(Collected data entries)

====================

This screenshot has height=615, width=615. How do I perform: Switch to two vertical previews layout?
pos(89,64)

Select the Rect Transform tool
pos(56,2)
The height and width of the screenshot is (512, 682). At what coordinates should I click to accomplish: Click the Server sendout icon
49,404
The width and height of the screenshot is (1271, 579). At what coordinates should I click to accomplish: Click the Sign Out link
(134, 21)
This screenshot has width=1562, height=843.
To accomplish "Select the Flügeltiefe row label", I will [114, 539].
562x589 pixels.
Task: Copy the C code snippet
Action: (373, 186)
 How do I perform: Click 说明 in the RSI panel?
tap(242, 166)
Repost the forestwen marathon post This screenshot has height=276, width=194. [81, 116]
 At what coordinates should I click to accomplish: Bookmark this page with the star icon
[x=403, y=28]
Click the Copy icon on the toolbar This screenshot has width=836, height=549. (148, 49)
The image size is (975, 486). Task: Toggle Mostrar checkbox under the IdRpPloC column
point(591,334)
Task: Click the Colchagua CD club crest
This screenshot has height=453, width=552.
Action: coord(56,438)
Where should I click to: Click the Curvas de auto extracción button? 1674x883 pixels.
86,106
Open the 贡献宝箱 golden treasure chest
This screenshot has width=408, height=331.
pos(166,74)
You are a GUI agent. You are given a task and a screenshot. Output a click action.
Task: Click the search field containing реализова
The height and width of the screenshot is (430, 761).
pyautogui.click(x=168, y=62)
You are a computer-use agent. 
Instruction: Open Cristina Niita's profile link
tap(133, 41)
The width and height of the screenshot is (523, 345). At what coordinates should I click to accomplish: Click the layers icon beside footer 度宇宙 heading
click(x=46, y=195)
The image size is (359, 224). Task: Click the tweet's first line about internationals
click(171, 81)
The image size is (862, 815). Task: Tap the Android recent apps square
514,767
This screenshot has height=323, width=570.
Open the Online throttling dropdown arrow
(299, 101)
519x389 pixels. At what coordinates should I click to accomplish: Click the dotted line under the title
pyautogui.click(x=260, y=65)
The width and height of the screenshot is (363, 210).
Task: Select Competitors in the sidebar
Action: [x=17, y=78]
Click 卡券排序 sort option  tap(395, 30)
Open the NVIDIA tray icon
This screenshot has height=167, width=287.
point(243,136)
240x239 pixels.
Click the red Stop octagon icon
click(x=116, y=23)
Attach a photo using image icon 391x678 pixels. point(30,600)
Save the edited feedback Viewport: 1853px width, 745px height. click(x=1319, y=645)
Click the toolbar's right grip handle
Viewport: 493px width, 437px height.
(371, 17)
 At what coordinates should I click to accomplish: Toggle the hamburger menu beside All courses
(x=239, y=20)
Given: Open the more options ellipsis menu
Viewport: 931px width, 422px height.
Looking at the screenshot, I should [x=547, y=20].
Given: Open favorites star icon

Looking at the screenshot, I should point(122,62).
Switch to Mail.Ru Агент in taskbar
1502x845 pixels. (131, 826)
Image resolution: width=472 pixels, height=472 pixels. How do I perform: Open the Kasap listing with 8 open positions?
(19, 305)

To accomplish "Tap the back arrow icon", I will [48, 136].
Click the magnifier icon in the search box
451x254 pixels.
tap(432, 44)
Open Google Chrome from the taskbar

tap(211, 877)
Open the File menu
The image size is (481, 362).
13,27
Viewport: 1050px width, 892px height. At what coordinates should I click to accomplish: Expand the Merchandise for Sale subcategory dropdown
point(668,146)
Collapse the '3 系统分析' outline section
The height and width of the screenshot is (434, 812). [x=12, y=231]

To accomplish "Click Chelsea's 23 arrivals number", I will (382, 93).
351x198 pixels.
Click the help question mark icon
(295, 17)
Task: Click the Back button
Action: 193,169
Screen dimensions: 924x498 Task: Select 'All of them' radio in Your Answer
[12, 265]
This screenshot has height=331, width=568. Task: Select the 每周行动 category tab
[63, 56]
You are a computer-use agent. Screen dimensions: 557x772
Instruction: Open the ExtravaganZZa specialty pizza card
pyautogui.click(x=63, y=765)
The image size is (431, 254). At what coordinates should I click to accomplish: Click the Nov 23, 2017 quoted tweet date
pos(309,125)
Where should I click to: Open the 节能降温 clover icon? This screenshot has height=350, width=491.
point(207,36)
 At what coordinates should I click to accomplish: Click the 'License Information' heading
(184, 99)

====================

- WHAT TO PRODUCE -
Could you copy every record above exactly as it appears?

- SOLUTION FOR THIS TASK -
This screenshot has height=615, width=615. How do I perform: Switch to two vertical previews layout?
pos(89,64)

Select the Rect Transform tool
pos(56,2)
The height and width of the screenshot is (512, 682). At what coordinates should I click to accomplish: Click the Server sendout icon
49,404
The width and height of the screenshot is (1271, 579). At what coordinates should I click to accomplish: Click the Sign Out link
(134, 21)
This screenshot has width=1562, height=843.
To accomplish "Select the Flügeltiefe row label", I will [114, 539].
562x589 pixels.
Task: Copy the C code snippet
Action: (373, 186)
 How do I perform: Click 说明 in the RSI panel?
tap(242, 166)
Repost the forestwen marathon post This screenshot has height=276, width=194. [81, 116]
 At what coordinates should I click to accomplish: Bookmark this page with the star icon
[x=403, y=28]
Click the Copy icon on the toolbar This screenshot has width=836, height=549. (148, 49)
The image size is (975, 486). Task: Toggle Mostrar checkbox under the IdRpPloC column
point(591,334)
Task: Click the Colchagua CD club crest
This screenshot has height=453, width=552.
Action: coord(56,438)
Where should I click to: Click the Curvas de auto extracción button? 1674x883 pixels.
86,106
Open the 贡献宝箱 golden treasure chest
This screenshot has width=408, height=331.
pos(166,74)
You are a GUI agent. You are given a task and a screenshot. Output a click action.
Task: Click the search field containing реализова
The height and width of the screenshot is (430, 761).
pyautogui.click(x=168, y=62)
You are a computer-use agent. 
Instruction: Open Cristina Niita's profile link
tap(133, 41)
The width and height of the screenshot is (523, 345). At what coordinates should I click to accomplish: Click the layers icon beside footer 度宇宙 heading
click(x=46, y=195)
The image size is (359, 224). Task: Click the tweet's first line about internationals
click(171, 81)
The image size is (862, 815). Task: Tap the Android recent apps square
514,767
This screenshot has height=323, width=570.
Open the Online throttling dropdown arrow
(299, 101)
519x389 pixels. At what coordinates should I click to accomplish: Click the dotted line under the title
pyautogui.click(x=260, y=65)
The width and height of the screenshot is (363, 210).
Task: Select Competitors in the sidebar
Action: [x=17, y=78]
Click 卡券排序 sort option  tap(395, 30)
Open the NVIDIA tray icon
This screenshot has height=167, width=287.
point(243,136)
240x239 pixels.
Click the red Stop octagon icon
click(x=116, y=23)
Attach a photo using image icon 391x678 pixels. point(30,600)
Save the edited feedback Viewport: 1853px width, 745px height. click(x=1319, y=645)
Click the toolbar's right grip handle
Viewport: 493px width, 437px height.
(371, 17)
 At what coordinates should I click to accomplish: Toggle the hamburger menu beside All courses
(x=239, y=20)
Given: Open the more options ellipsis menu
Viewport: 931px width, 422px height.
Looking at the screenshot, I should [x=547, y=20].
Given: Open favorites star icon

Looking at the screenshot, I should point(122,62).
Switch to Mail.Ru Агент in taskbar
1502x845 pixels. (131, 826)
Image resolution: width=472 pixels, height=472 pixels. How do I perform: Open the Kasap listing with 8 open positions?
(19, 305)

To accomplish "Tap the back arrow icon", I will [48, 136].
Click the magnifier icon in the search box
451x254 pixels.
tap(432, 44)
Open Google Chrome from the taskbar

tap(211, 877)
Open the File menu
The image size is (481, 362).
13,27
Viewport: 1050px width, 892px height. At what coordinates should I click to accomplish: Expand the Merchandise for Sale subcategory dropdown
point(668,146)
Collapse the '3 系统分析' outline section
The height and width of the screenshot is (434, 812). [x=12, y=231]

To accomplish "Click Chelsea's 23 arrivals number", I will (382, 93).
351x198 pixels.
Click the help question mark icon
(295, 17)
Task: Click the Back button
Action: 193,169
Screen dimensions: 924x498 Task: Select 'All of them' radio in Your Answer
[12, 265]
This screenshot has height=331, width=568. Task: Select the 每周行动 category tab
[63, 56]
You are a computer-use agent. Screen dimensions: 557x772
Instruction: Open the ExtravaganZZa specialty pizza card
pyautogui.click(x=63, y=765)
The image size is (431, 254). At what coordinates should I click to accomplish: Click the Nov 23, 2017 quoted tweet date
pos(309,125)
Where should I click to: Open the 节能降温 clover icon? This screenshot has height=350, width=491.
point(207,36)
 At what coordinates should I click to accomplish: Click the 'License Information' heading
(184, 99)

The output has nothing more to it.